Lu sur MEDIAPART: Les élus de la République ont-ils peur d’entendre les quartiers populaires ?

Les élus de la République ont-ils peur d’entendre les quartiers populaires ?

Marie-Hélène Bacqué, professeure à Nanterre, et Mohamed Mechmache, président d’AC le Feu, ont remis au ministre de la ville des propositions pour une réforme radicale de la politique de la ville, soulignant l’urgence d’entendre les citoyens des quartiers populaires et de les laisser participer. Ils estiment que la nouvelle loi qui vient d’être votée comporte des avancées mais interpellent les élus pour leur demander d’aller plus loin.
Tribune:

« Le 8 juillet 2013, nous avons rendu au ministre de la ville, François Lamy, un rapport intitulé  Cela ne se fera plus sans nous. Pour une réforme radicale de la politique de la ville. Citoyenneté et pouvoir d’agir dans les quartiers populaires. Les propositions de ce rapport avaient été au préalable discutées par une conférence de citoyens dont l’avis est inclus dans le rapport. Rares sont encore en France les moments où l’élaboration des politiques publiques est ainsi mise en débat. En nous confiant cette mission et en nous donnant les moyens d’organiser une conférence de citoyens, François Lamy a pris un pari courageux.

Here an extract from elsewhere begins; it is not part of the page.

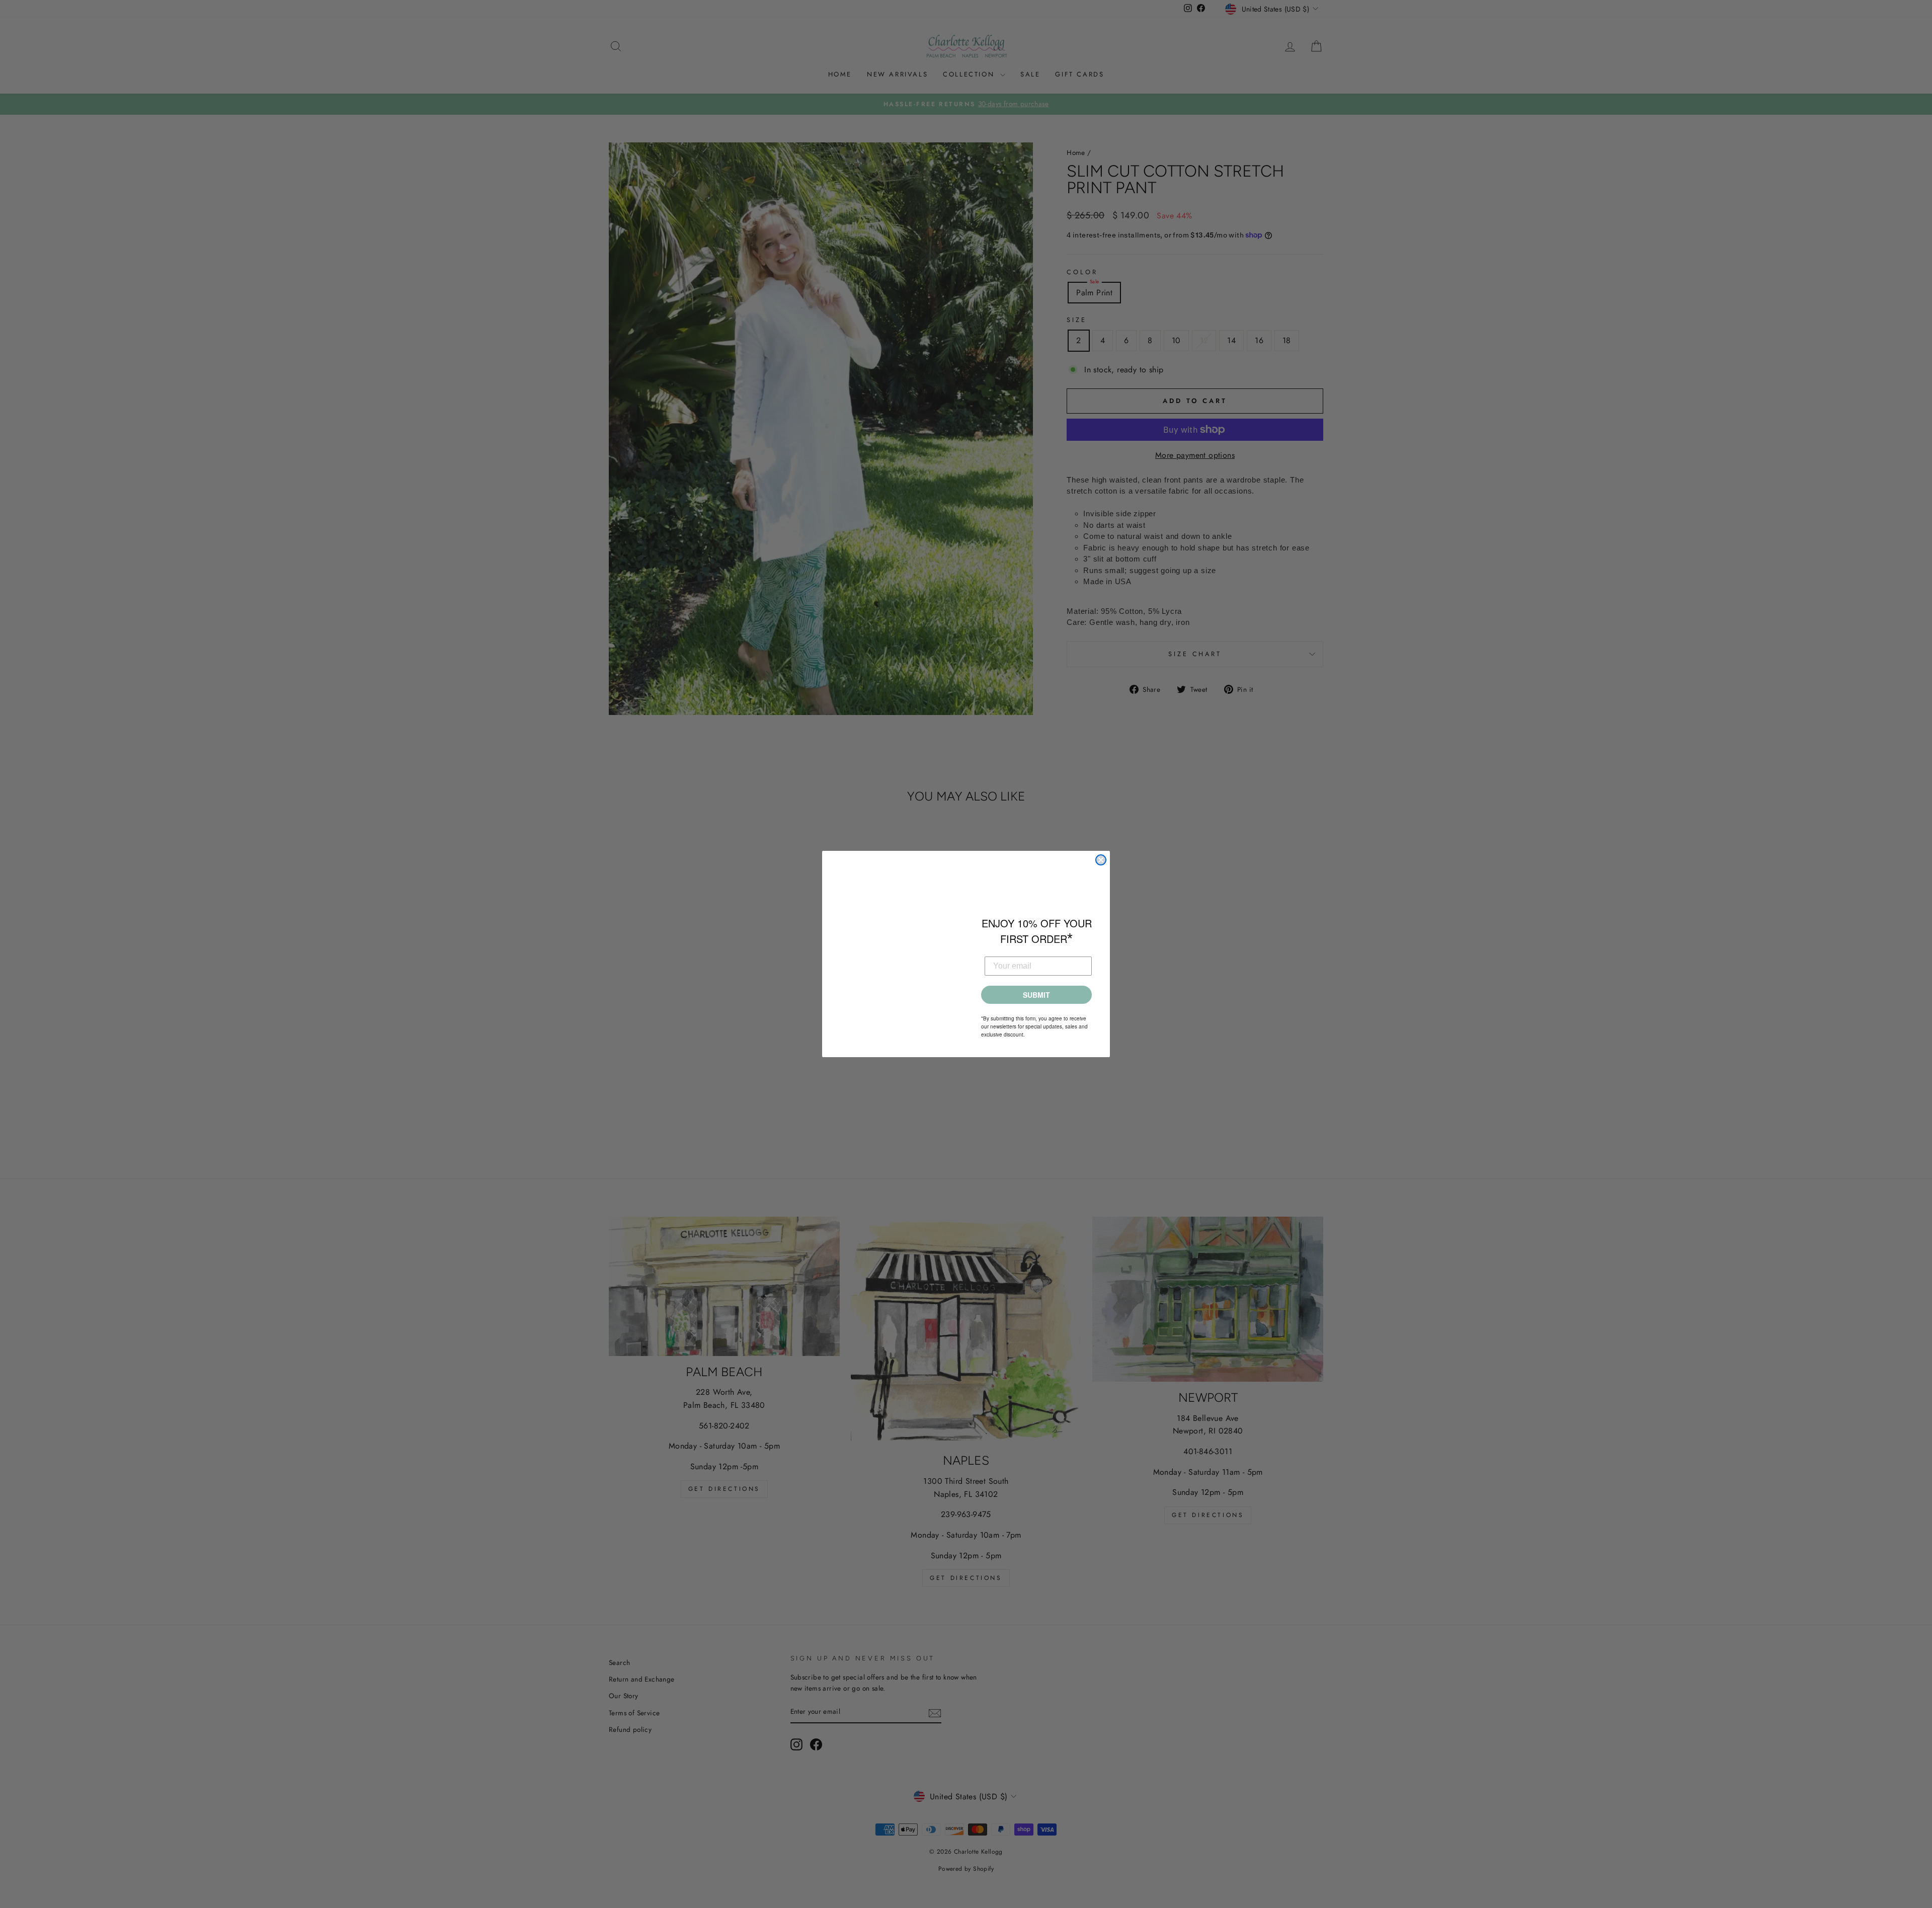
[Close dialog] (1101, 860)
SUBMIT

Si la question de la participation n’est pas spécifique aux quartiers populaires, elle s’y pose de façon plus forte. Les taux de participation électorale y sont plus faibles qu’ailleurs ; la crise économique y fait des ravages ; le sentiment de trahison est prégnant vis-à-vis d’un gouvernement de gauche qui n’a tenu ni la promesse du droit de vote aux étrangers, ni celle de mesures contre le contrôle au facies ; la déception est forte vis-à-vis d’élus qui n’ont pas su ou pas voulu prendre à bras le corps la lutte contre les inégalités sociales, raciales et spatiales. Tout cela contribue à nourrir colère, repli sur soi et tensions sociales. Il est de notre responsabilité d’alerter sur la gravité de cette situation, de l’urgence à entendre les citoyens et à agir.

Notre rapport avance une condition préalable et trente propositions pour inverser la démarche de la politique de la ville et passer d’une logique administrative et politique impulsée « du haut » vers une dynamique partant des habitants des quartiers populaires et de leur pouvoir d’agir. La conférence de citoyens a en effet placé comme préalable le droit de vote des étrangers non communautaires aux élections locales. Comment en effet demander à des citoyens qui paient des impôts et participent à la vie sociale de s’impliquer encore davantage sans avoir les moyens de peser sur la représentation et donc sur la décision politique du droit de vote des étrangers ?

Alors que la loi sur la ville et la cohésion urbaine vient d’être votée en procédure d’urgence à l’Assemblée nationale, que reste-t-il de ces propositions ? Quels résultats pouvons-nous restituer aux 120 responsables associatifs réunis à Saint-Ouen en juin dernier et aux plus de 300 personnes auditionnées ?Il faut le dire, le débat de l’Assemblée nationale s’est avéré décevant dans sa dynamique comme dans ses résultats, surtout quand on le met en regard avec la compétence et l’imagination procédurale des participants à la conférence de citoyens.